*** RECORDS FOR THE EXERCISE Section Begins ***

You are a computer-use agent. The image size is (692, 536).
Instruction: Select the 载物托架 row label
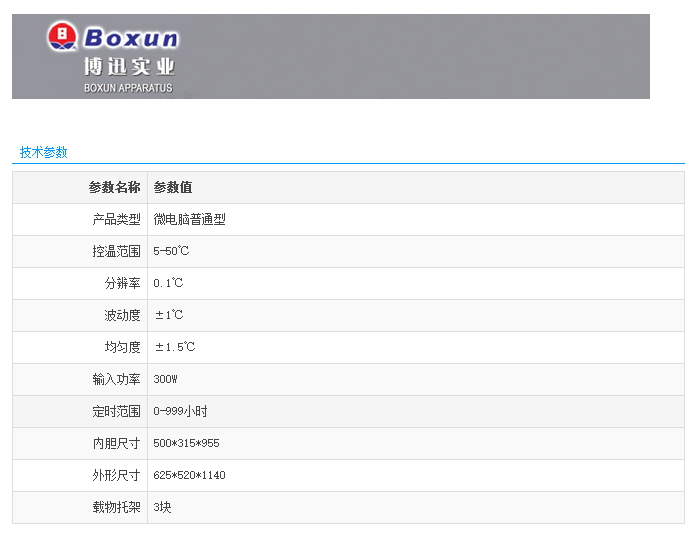click(116, 507)

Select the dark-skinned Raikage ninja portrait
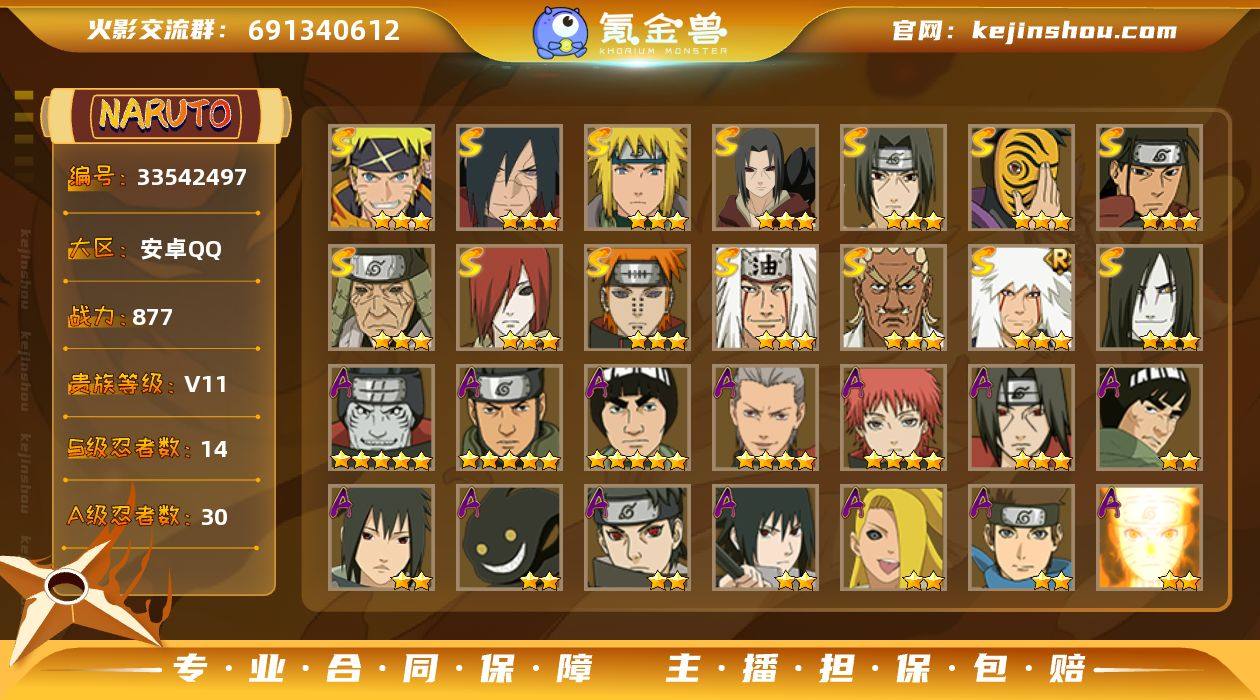(x=893, y=298)
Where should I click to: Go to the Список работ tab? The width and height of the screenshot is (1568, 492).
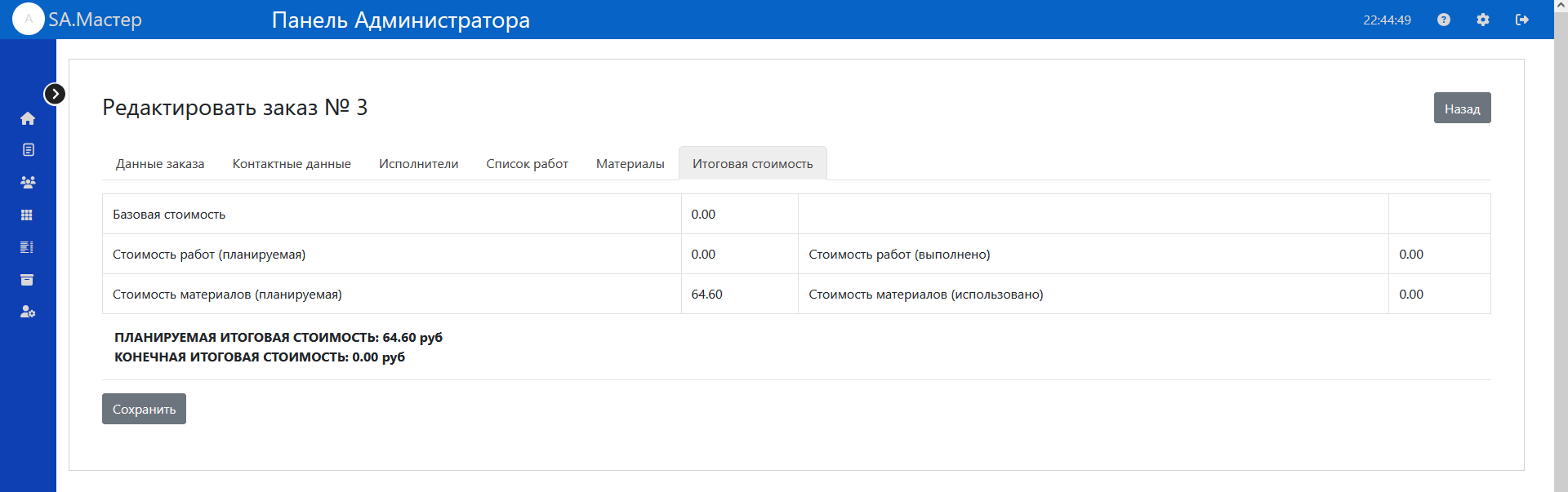(527, 164)
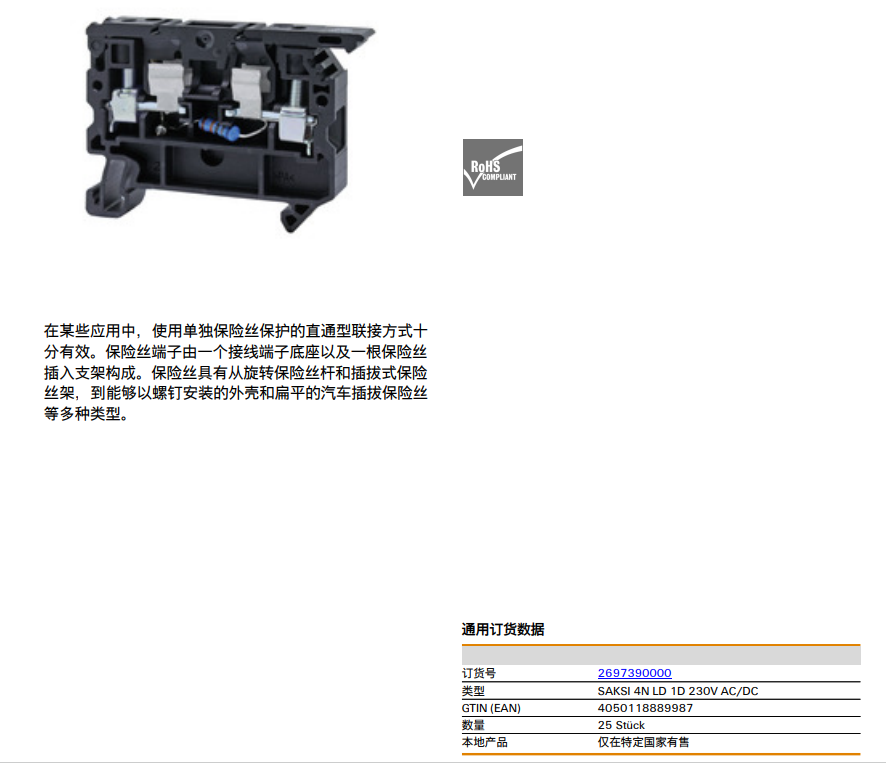Viewport: 886px width, 764px height.
Task: Click the gray header bar above the order table
Action: pyautogui.click(x=660, y=656)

*** RECORDS FOR THE EXERCISE Section Ends ***

== EXERCISE DIRECTIONS ==
Everything from the line with "Where should I" through the last line of the listing should be retyped exactly, with both end lines kept and the pictures left out.

== RESULT OF THIS EXERCISE ==
Where should I click to: Go to the Список работ tab? The width and height of the screenshot is (1568, 492).
(527, 164)
Viewport: 886px width, 764px height.
Task: Click the gray header bar above the order table
Action: pyautogui.click(x=660, y=656)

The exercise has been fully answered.